Ch. 11 · Source

10. Saint I

"What?! The Grim Reaper’s been taken down?!"

In the heart of the Holy City, Granfloze, stood the Cathedral—the central organ of the Chryscles Holy Church and the very place currently overseeing Wolka’s recovery. It boasted a solemn, magnificent presence that rivaled the Royal Capital’s own castle, the pride of the kingdom, and it utterly overwhelmed the hearts of all who visited its hallowed halls.

And for good reason. This Cathedral served as the Holy Sanctum, the residence of the four Saints who reigned at the pinnacle of the city—the Incarnations of God.

To step into the sanctum where these incarnations resided, one would have to deceive the eyes of over a hundred devout worshipers, slip past a stalwart knight corps capable of spotting a mouse, and finally defeat three of the Holy City’s most powerful Holy Knights.

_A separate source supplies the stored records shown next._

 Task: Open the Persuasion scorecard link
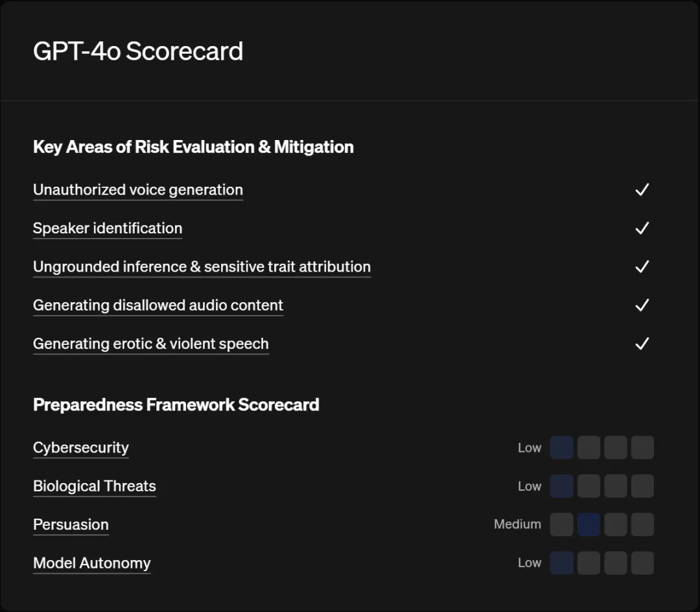coord(71,524)
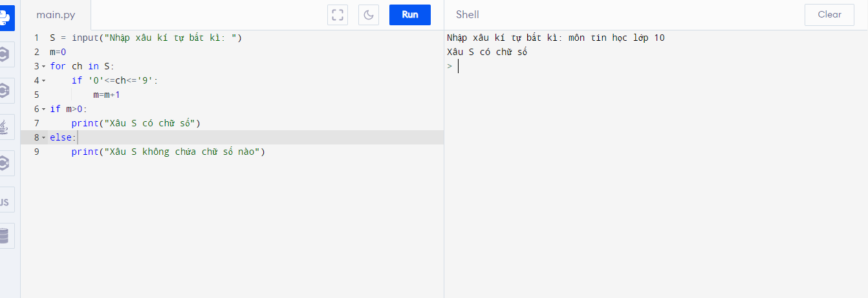Collapse the 'if m>0' block at line 6
This screenshot has width=868, height=298.
point(43,109)
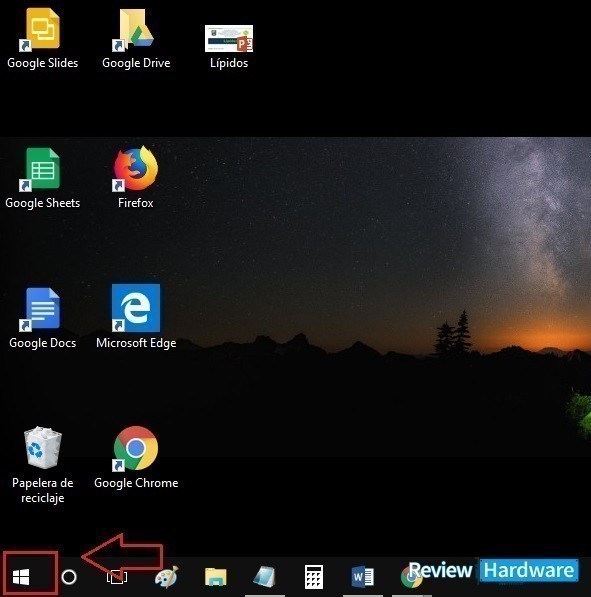Viewport: 591px width, 597px height.
Task: Select the Google Sheets desktop shortcut
Action: [x=42, y=178]
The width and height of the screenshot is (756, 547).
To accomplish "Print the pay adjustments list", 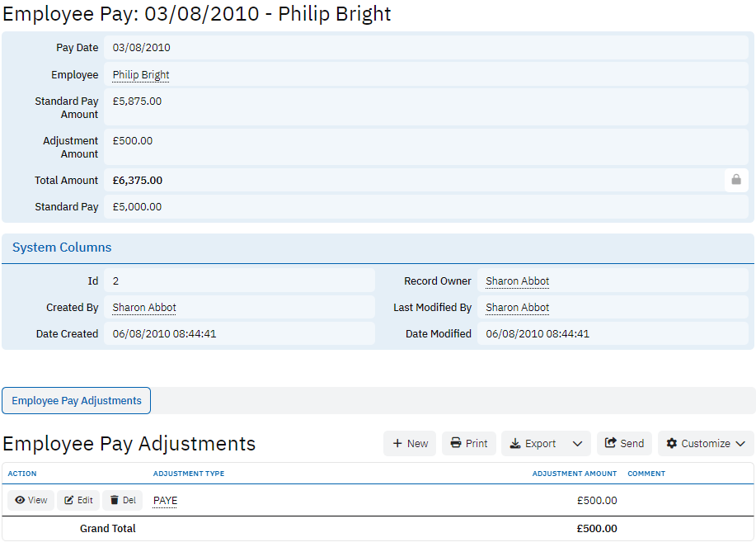I will 468,444.
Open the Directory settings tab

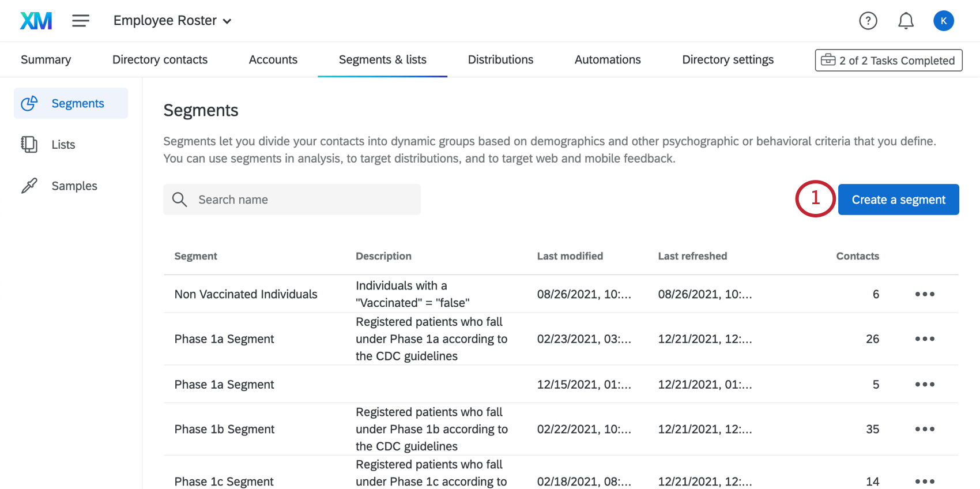[x=728, y=59]
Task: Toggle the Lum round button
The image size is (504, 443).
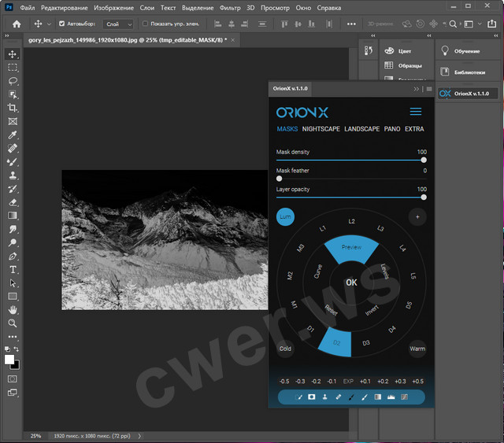Action: [285, 218]
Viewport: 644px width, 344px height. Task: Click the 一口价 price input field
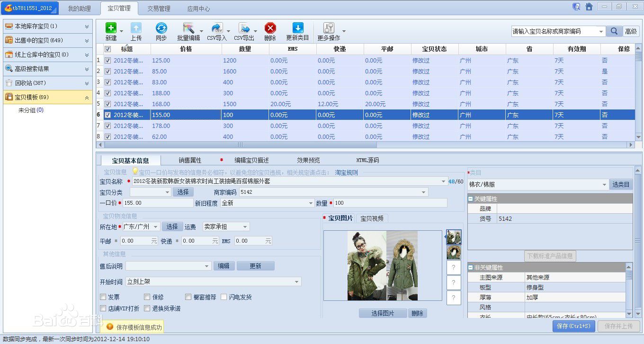click(x=157, y=203)
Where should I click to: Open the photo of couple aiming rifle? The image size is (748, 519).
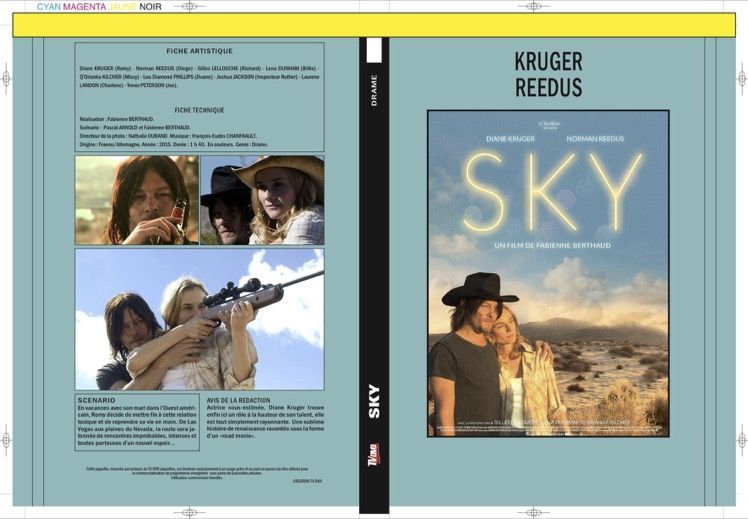click(199, 319)
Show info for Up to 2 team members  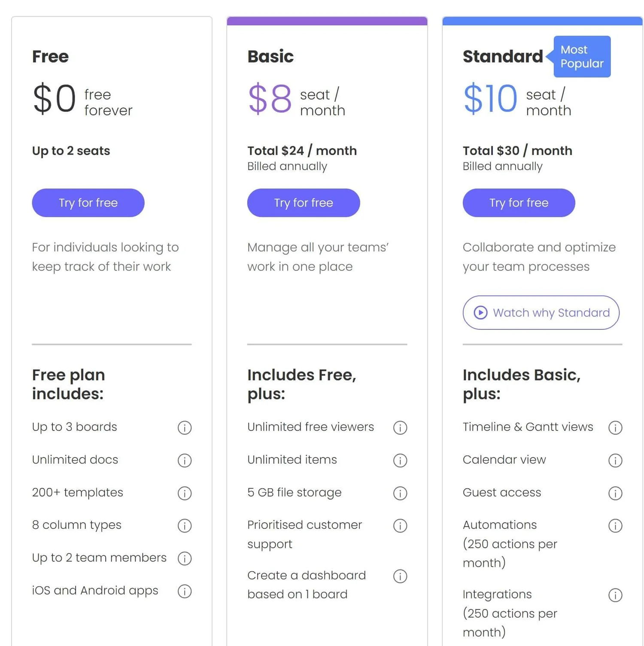coord(185,558)
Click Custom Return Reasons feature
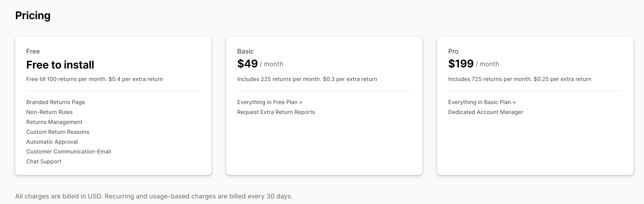The width and height of the screenshot is (644, 204). tap(58, 132)
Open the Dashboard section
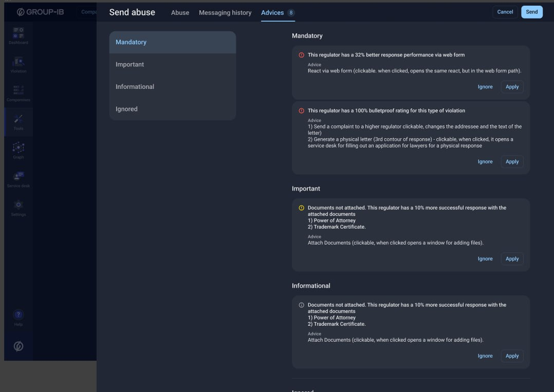Viewport: 554px width, 392px height. tap(19, 35)
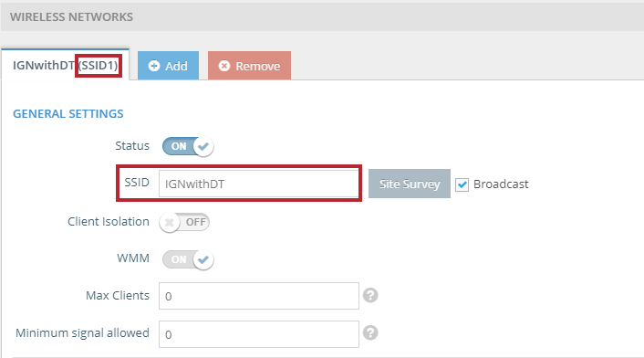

From a room deep within that sanctuary, a loud voice—one that could not be described as saintly by any stretch of the imagination—came ringing out.

"Whoa, seriously? How many years has it been since anyone actually bagged one of these things? Ah, right, last time it was those bastards from the Seven Flowers Canon back in the Capital. I remember them rubbing our noses in it for ages, claiming nobody here in the Holy City could pull it off. They can all rot for all I care."

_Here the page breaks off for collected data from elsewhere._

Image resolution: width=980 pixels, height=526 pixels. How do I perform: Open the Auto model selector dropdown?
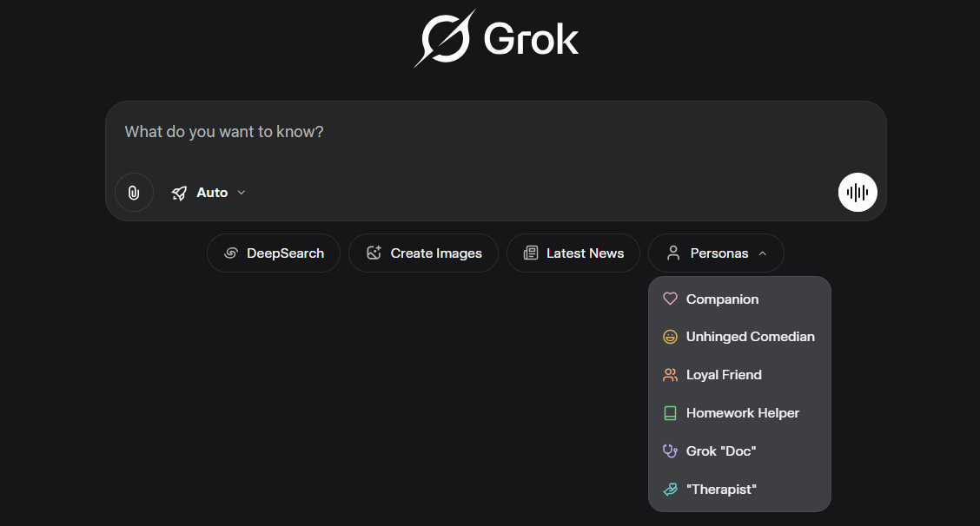tap(209, 192)
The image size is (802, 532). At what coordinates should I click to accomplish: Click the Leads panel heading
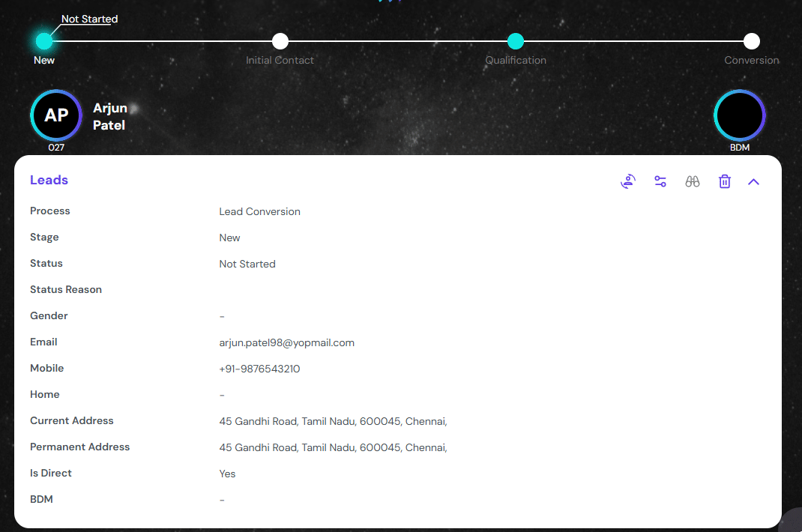(x=49, y=180)
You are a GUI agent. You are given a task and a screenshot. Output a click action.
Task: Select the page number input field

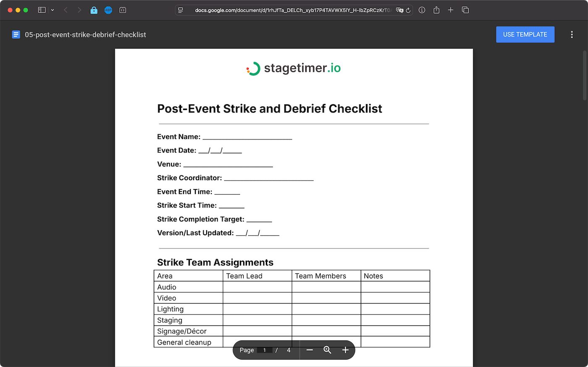coord(264,350)
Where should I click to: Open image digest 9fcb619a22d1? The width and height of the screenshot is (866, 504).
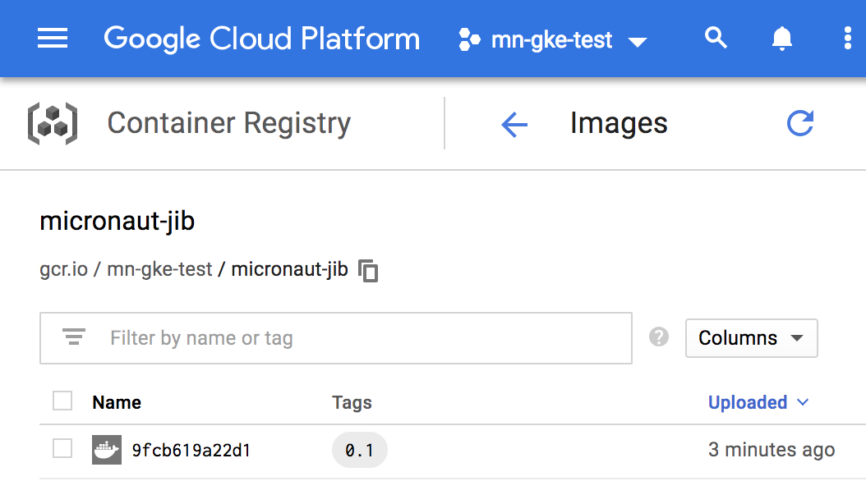[x=191, y=450]
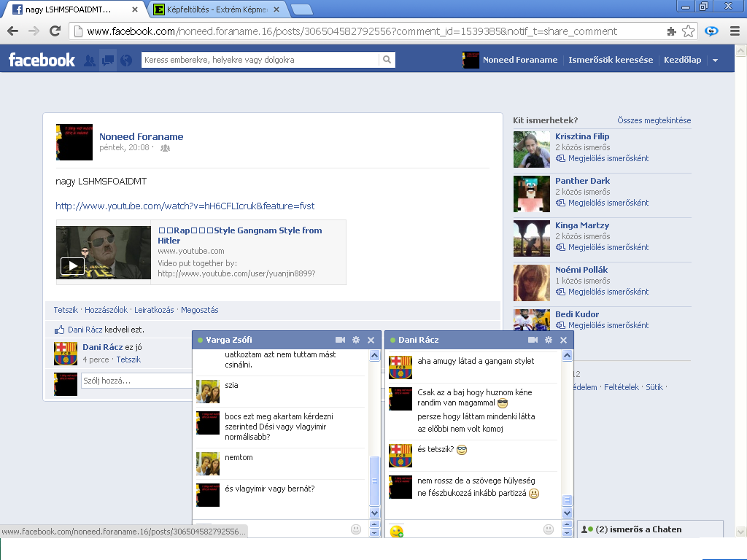Open the friend requests icon in header
The width and height of the screenshot is (747, 560).
click(90, 61)
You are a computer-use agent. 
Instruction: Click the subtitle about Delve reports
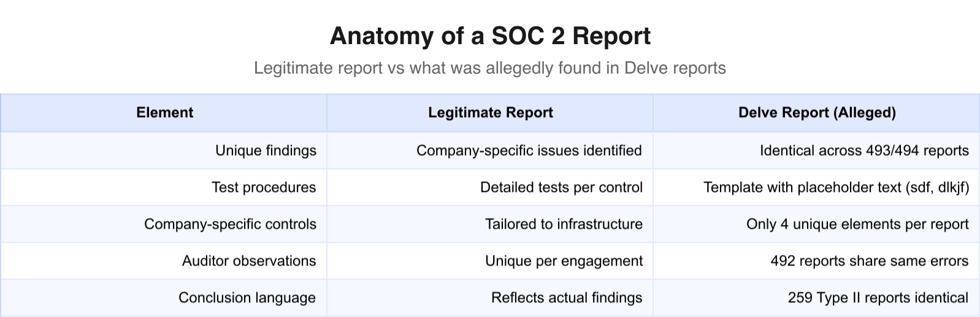tap(490, 68)
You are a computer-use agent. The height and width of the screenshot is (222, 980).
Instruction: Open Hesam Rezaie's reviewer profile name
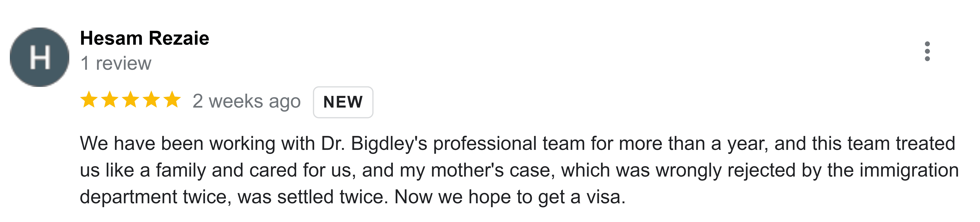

Using language that was anything but saintly, a girl skimmed through a report with an air of frantic excitement. The solemn, gorgeous vestments draped loosely over her delicate frame indicated her extremely high status within the Church. At the center of the tiara adorning her snow-white hair sat a finely detailed crest fashioned after a snow crystal.

The snow-white girl continued, baring her teeth in a grin that was, to say the least, decidedly un-saintly.

"And the ones who took it down were an A-rank party... Hey, hey, our adventurers aren't half bad! Alright, I'm definitely gonna rub this back in those bastards' faces later. Hey, were you listening, Heavenly Sword?"

"Yes. I was quite surprised... It has been four years since the Seven Flowers Canon’s victory."

Beside the snow-white girl stood another, the one addressed as the Heavenly Sword. She was also clad in magnificent, flawless vestments, though her tiara bore a crest shaped like a sword. Compared to her companion, her demeanor possessed a grace and purity far more fitting of the title of Saint.

"No need to use titles for people like them," the first girl scoffed. "They barely managed to kill a monster that even our A-ranks can take down, and it took seven of them to do it. Then they let it go to their heads."

"Hakua-sama, the Life Reaper is not a monster that an ordinary person could ever hope to defeat..."

"Shut up, shut up! I am absolutely going to rub their noses in this."

The snow-white girl—Hakua—returned her gaze to the report.

"Hmm, the party is Silvery Grey, huh... Wait, is this—"

"Is that not Lord Wolka's party?!"

The Heavenly Sword’s blood pressure spiked instantly. Hakua made a face of immediate annoyance as the other girl pressed in close, ignoring her entirely.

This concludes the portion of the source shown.